Emniyet bizden ister, ama emniyet sokak ortamının sorumluluğunu ya da sokaktan okula yansıyan bölümden bahsetmez. Onun için biz eğitimciler olarak, yani bir üzüntümden bu, eğitim camiası da bu işin sorumluluğunu üstlenmiş gibi, ya hepimiz bazı şeyleri seslendirmekten çekinir olduk, korkar olduk, onun için hemen her sorumluluğu yüklenmeyi hazmediyoruz. Ben hazmedemiyorum. Çünkü bu ülkede en zor şartlarda çalışan öğretmendir, her şeyin istendiği yine öğretmendir. Hakikaten uzun vadede öğretmen bunu çözer, ama bu ülkenin geleceğini yine sabah değerli dernek başkanımın açıkladığı gibi tedbirleri almazsak, ülkenin geleceği tehlikeye girer dediği gibi ve önceliklerinden bahsetti bazı şeylerin, ben de aynen katılıyorum. Bu ülkede öncelikli tehlike şu veya bu değil, öncelikli tehlike eğitimsizliktir. Eğitimsizliğin önünü almak eğitimciye kariyer kazandırmakla olur, değer vermekle olur. Bir hâkime üç milyar maaş verirseniz, öğretmene 850 milyon olmaz. Bir subaya 2 milyar 500 milyon maaş verirseniz, bir öğretmene 850 milyon vererek bu işi yürütemezsiniz. Bunlar, hep söylediklerim ek tedbirdir. Ben umutluyum; çünkü yaptığımız çalışmaların sonuçlarını görüyorum. Vakalardaki düşüşten ötürü, Ankara müdürümüzü de tebrik ediyorum. Hepinize saygılar sunuyorum. İyi akşamlar diliyorum.

Prof. Dr. Servet ÖZDEMİR

Güner Bey’e çok teşekkür ediyoruz. Bir bildiri daha sundurmuş oldum. Bu da kayıtlara geçsin lütfen. Yüce Atatürk’ümüzün bir sözü var: “Gerçekleri konuşmaktan korkmayın.” Eğer söyledikleriniz gerçekse, veriye dayalı ise herkes her şeyi söyleyebilir. Fakat bunun nizam ve insaf çerçevesinde olması gerekir. Kurumlar arasındaki işbirliği tabii ki esastır. Burada önemli olan çocuklarımız. Toplumumuzun, milletimizin geleceği. Onu düşünmek durumundayız. Şu kurum yaptı, bu kurum yaptı, maalesef kendimize özgü bir şey bu.

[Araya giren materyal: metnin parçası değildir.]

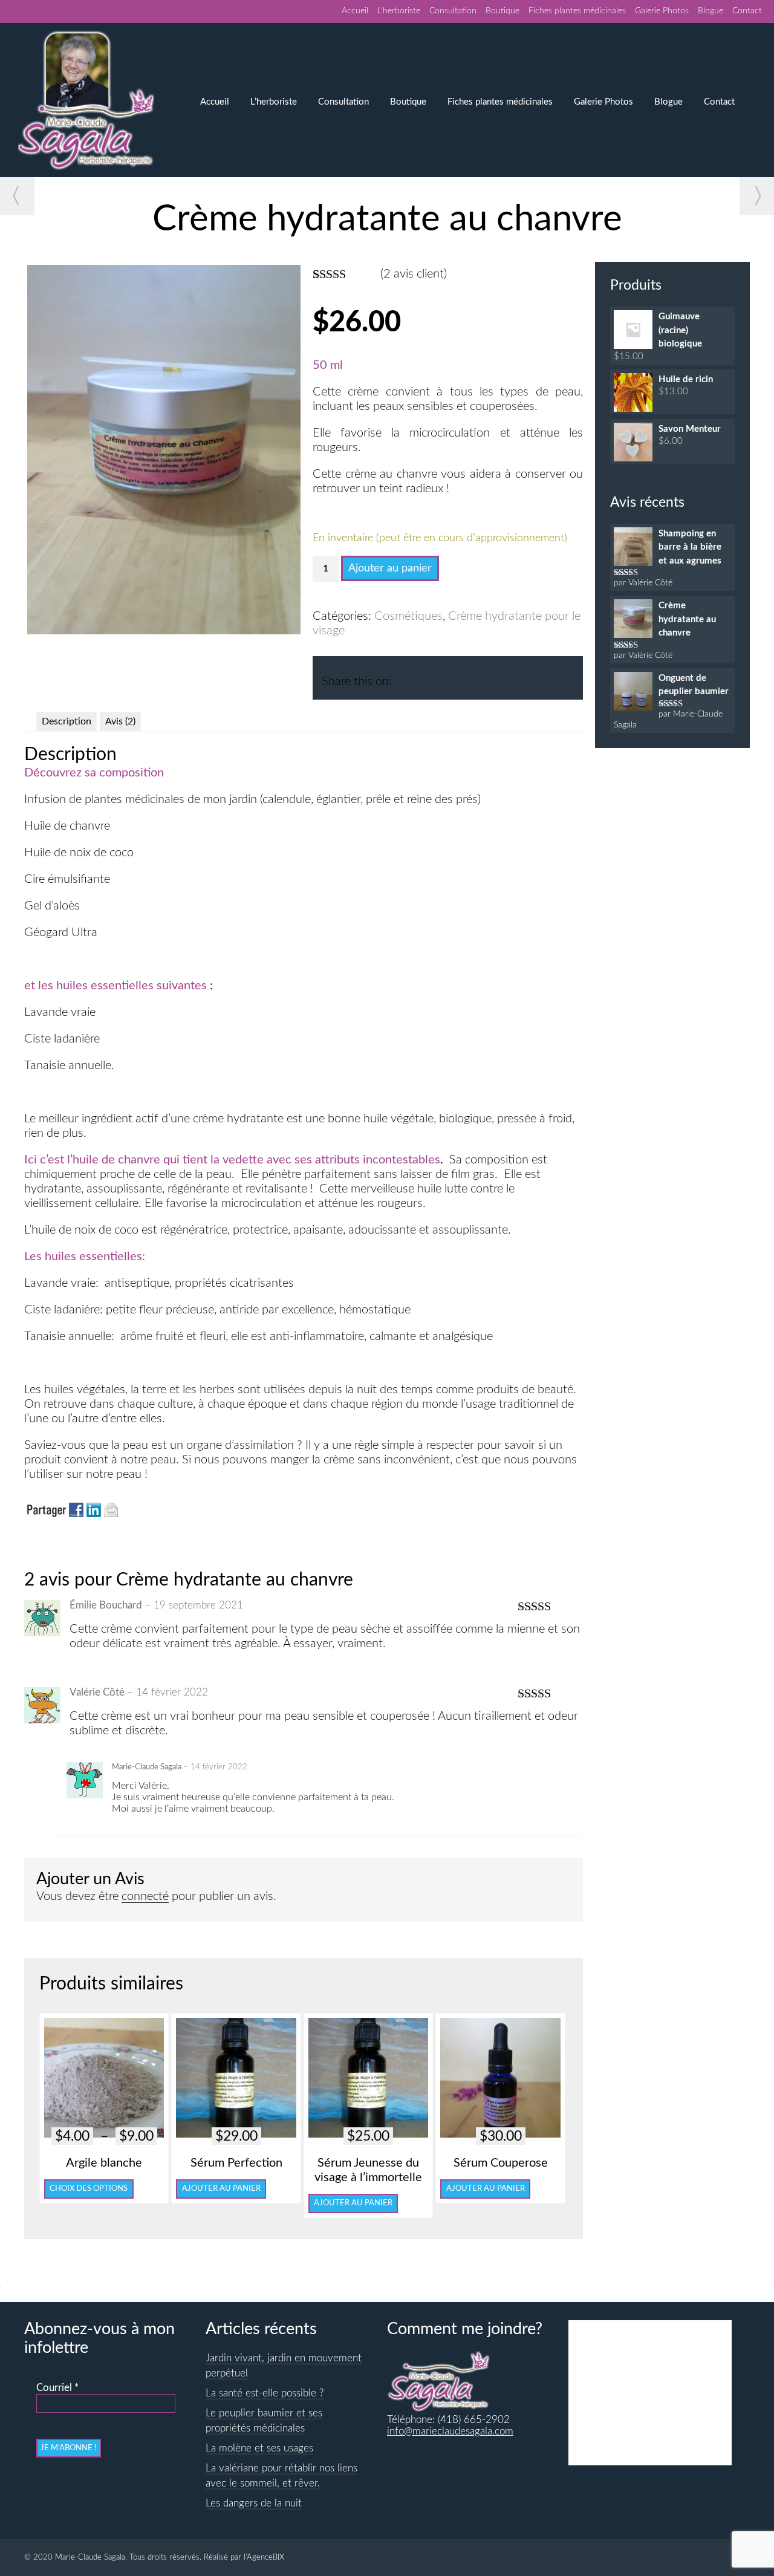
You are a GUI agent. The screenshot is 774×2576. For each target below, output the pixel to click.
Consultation (452, 11)
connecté (145, 1896)
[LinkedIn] (428, 676)
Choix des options (89, 2188)
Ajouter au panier (390, 568)
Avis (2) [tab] (120, 721)
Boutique (502, 11)
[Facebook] (404, 676)
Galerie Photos (662, 11)
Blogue (710, 11)
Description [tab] (66, 721)
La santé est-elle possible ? (265, 2393)
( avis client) (413, 274)
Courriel (57, 2388)
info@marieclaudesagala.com (450, 2431)
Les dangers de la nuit (254, 2503)
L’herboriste (398, 11)
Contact (747, 11)
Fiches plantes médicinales (577, 11)
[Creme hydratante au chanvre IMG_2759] (164, 631)
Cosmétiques (408, 616)
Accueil (355, 11)
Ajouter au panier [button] (221, 2188)
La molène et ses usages (259, 2448)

Finlandiya’yı ziyaret etmiştik biz, Kamil Bey de vardı. Orada Milli Eğitim Müsteşarı bayan hanımefendi hatta kurul üyesi arkadaşlarımız da vardı o zaman, bir soru sordular, programları sizde kim yapar diye, valla dedik orada “Board of Education [Eğitim Kurulu]” diye bir kurulları var, bizdeki Talim ve Terbiye’den daha etkili bir kurum bir bakımdan, o yapar dedi, kim uygular, biz uygularız dedi. Peki, bunu denetleyen yok mu dedi bir arkadaş.